— Vorliegender Text —

━━━━━━━━━━━━━━━━━━━━

Welche Rolle spielt der Brexit bei der Pleite?

Noch im Juli hatte Konzernchef Peter Frankhauser erklärt, das Sommerhalbjahr bis Ende September werde deutlich schwächer als 2018 ausfallen. Die Vorlage der Quartalszahlen war damals abgeblasen worden.

Dass es noch immer keine Klarheit über den Brexit gibt, dürfte die Lage noch verschärft haben. Denn: Grossbritannien ist neben Deutschland der wichtigste Absatzmarkt für Thomas Cook. Die anhaltende Unsicherheit rund um den Brexit dämpfte die Reiselust der britischen Kundschaft.

Wer gehört überhaupt alles zu Thomas Cook?

Thomas Cook betrieb Hotels, Ferienressorts, Airlines und veranstaltete Kreuzfahrten. Von den 105 Flugzeugen des Konzerns fliegen 58 für den deutschen Ferienflieger Condor. 

Zu den Veranstaltertöchtern gehören Marken wie Neckermann Reisen, Bucher Last Minute, Öger Tours, Air Marin und Thomas Cook Signature. Zudem ist das Unternehmen Minderheitgesellschafter, etwa beim Club-Anlagen-Betreiber Aldiana. Jedoch: «Der Veranstalter Aldiana ist von dieser Insolvenz nicht betroffen», liess Thomas Cook mitteilen.

━━━━━━━━━━━━━━━━━━━━

— Datenzeilen —
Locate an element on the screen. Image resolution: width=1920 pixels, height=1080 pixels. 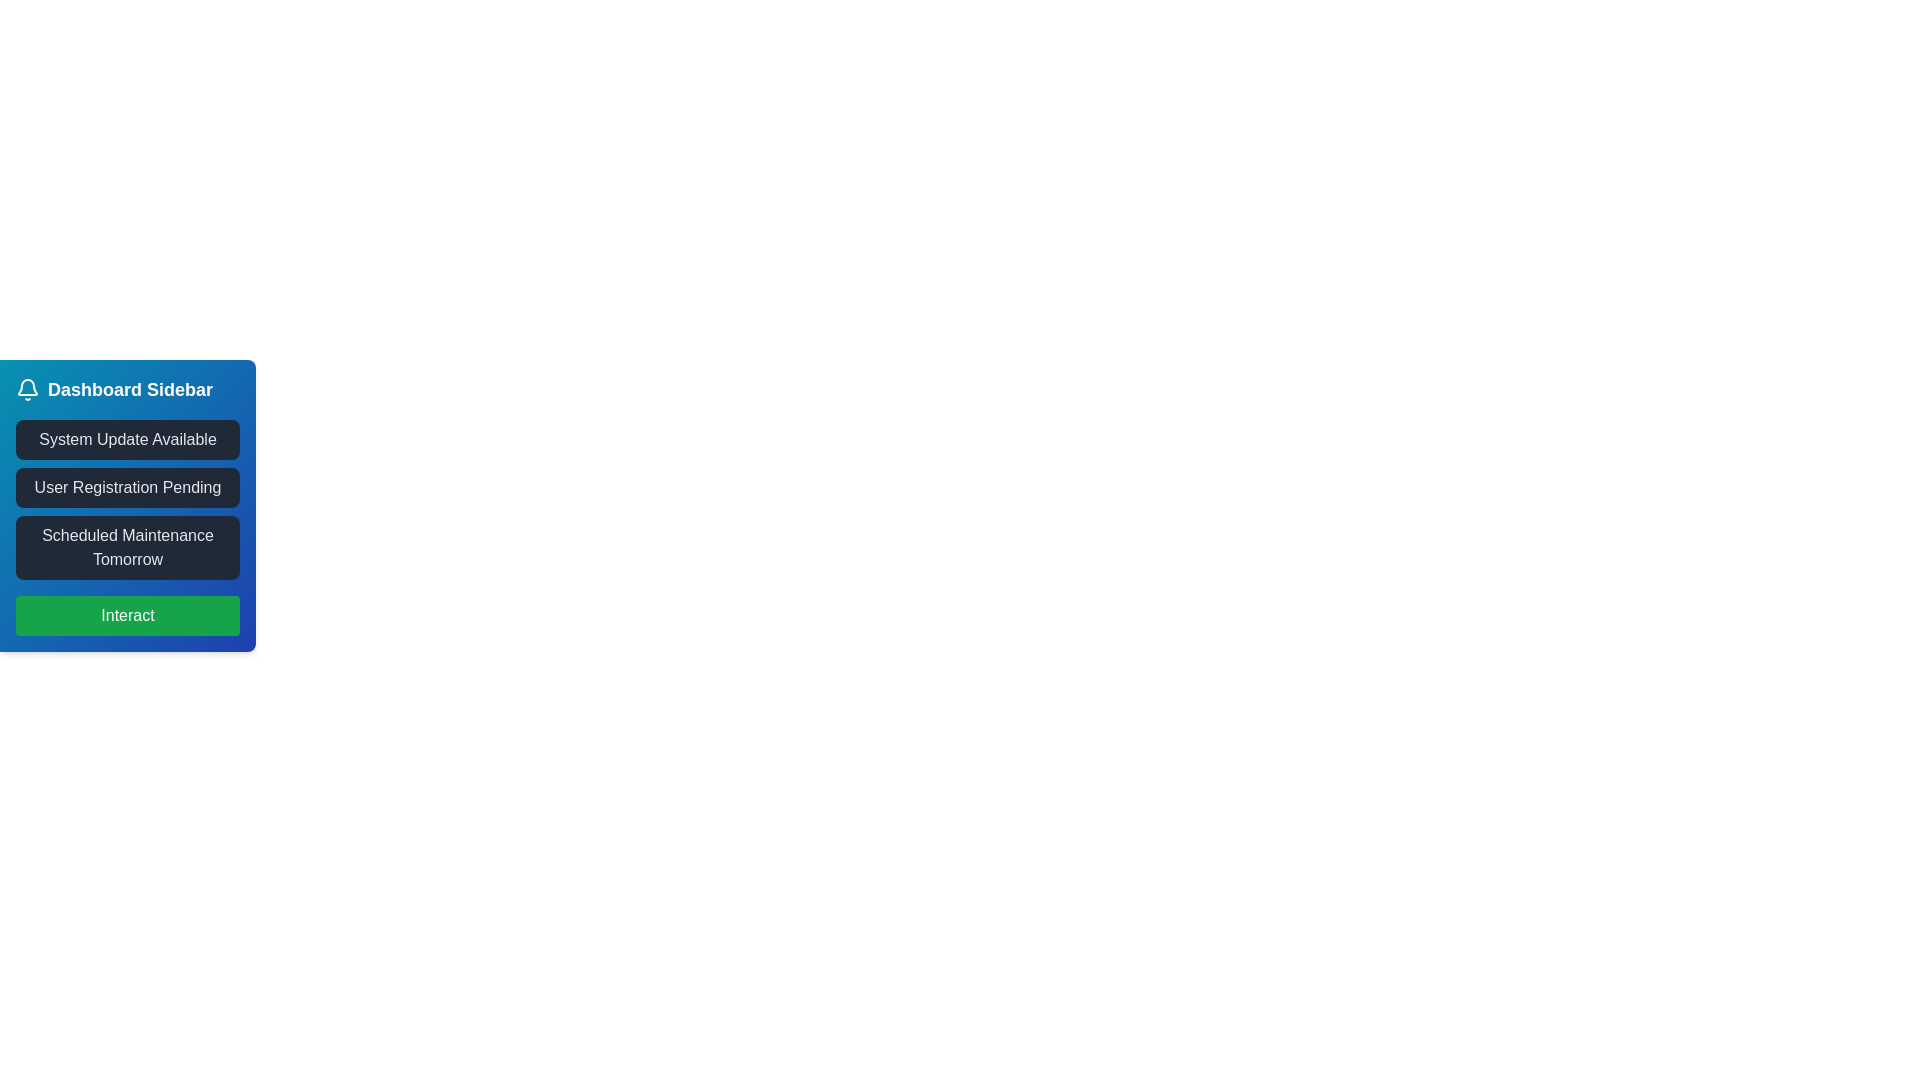
the bell icon located to the left of the 'Dashboard Sidebar' text in the sidebar, which serves as a notification indicator is located at coordinates (28, 389).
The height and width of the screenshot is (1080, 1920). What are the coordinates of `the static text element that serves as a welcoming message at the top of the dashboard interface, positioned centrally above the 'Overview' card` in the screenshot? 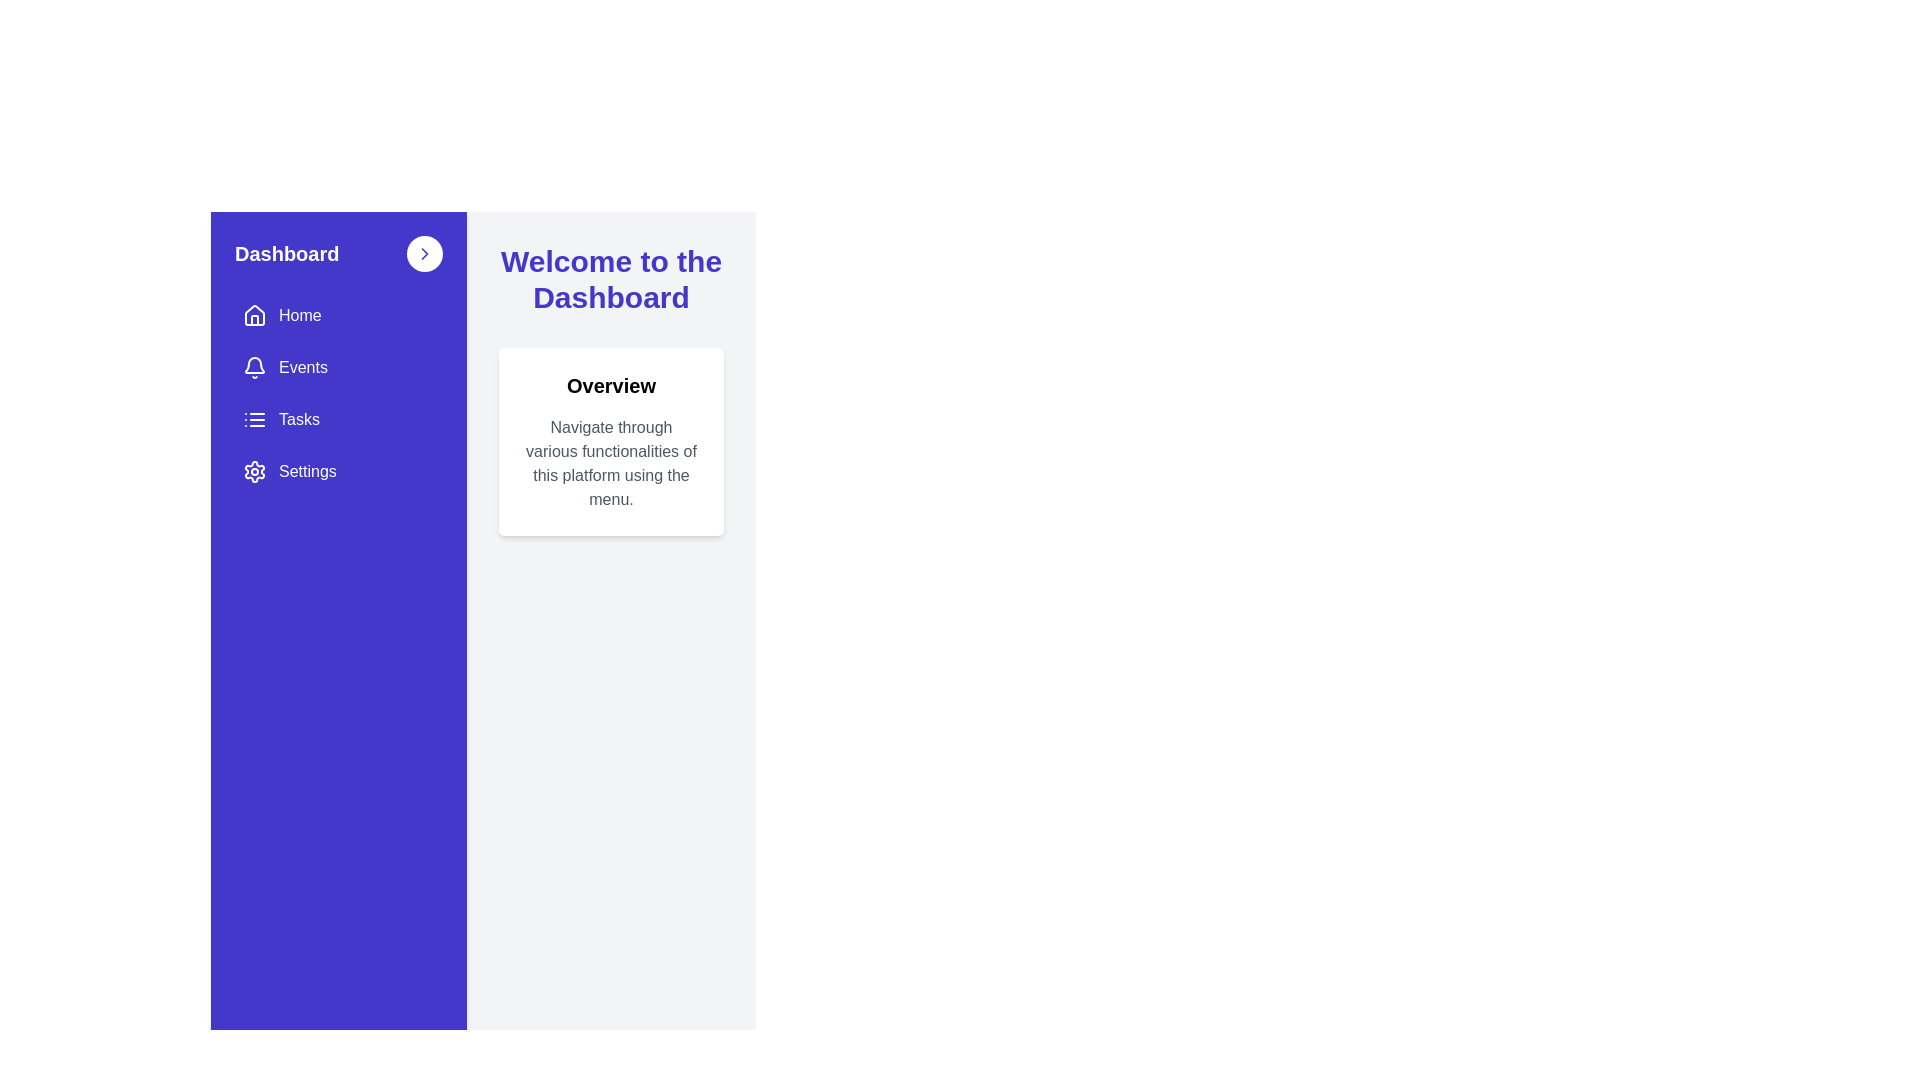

━━━━━━━━━━━━━━━━━━━━

— Aufgabe 1 —
Wie viele der 105 Flugzeuge des Konzerns fliegen laut dem Text über Thomas Cook für Condor?
— Aufgabe 2 —
Prüfe anhand des Textes über Thomas Cook, ob diese Aussagen stimmen: (a) Großbritannien ist neben Deutschland der wichtigste Absatzmarkt des Konzerns. (b) Aldiana ist von der Insolvenz betroffen. (c) Die Quartalszahlen wurden im Juli vorgelegt.
— Aufgabe 3 —
Schreib den Text über Thomas Cook ab seinem letzten Satz weiter.
Die Zeilen sind eigenständiges Material und gehören nicht zum Text.

— Ergebnis 1 —
58 Flugzeuge.

— Ergebnis 2 —
(a) Ja: „Grossbritannien ist neben Deutschland der wichtigste Absatzmarkt für Thomas Cook.“
(b) Nein: „Der Veranstalter Aldiana ist von dieser Insolvenz nicht betroffen“
(c) Nein: „Die Vorlage der Quartalszahlen war damals abgeblasen worden.“

— Ergebnis 3 —
Was bedeutet der Konkurs für die Kunden?

Insgesamt sollen etwa 600'000 Reisende gestrandet sein. Allein aus Grossbritannien sind etwa 150'000 Touristen im Ausland von der Pleite betroffen. Rund 21'000 Kunden des Unternehmens weilen gerade in den Türkei-Ferien. Die britische Regierung liess die grösste Rückholaktion in Friedenszeiten anlaufen.

Die Luftfahrtbehörde CAA teilte mit, sie habe eine Flugzeugflotte bereitgestellt, um Touristen nach Grossbritannien zurückzuholen. Die britische Regierung betonte, im Zuge der «Aktion Matterhorn» würden die Maschinen Touristen ungeachtet ihrer Nationalität ausgeflogen, falls sie eine Reise mit Ziel Grossbritannien gebucht hätten.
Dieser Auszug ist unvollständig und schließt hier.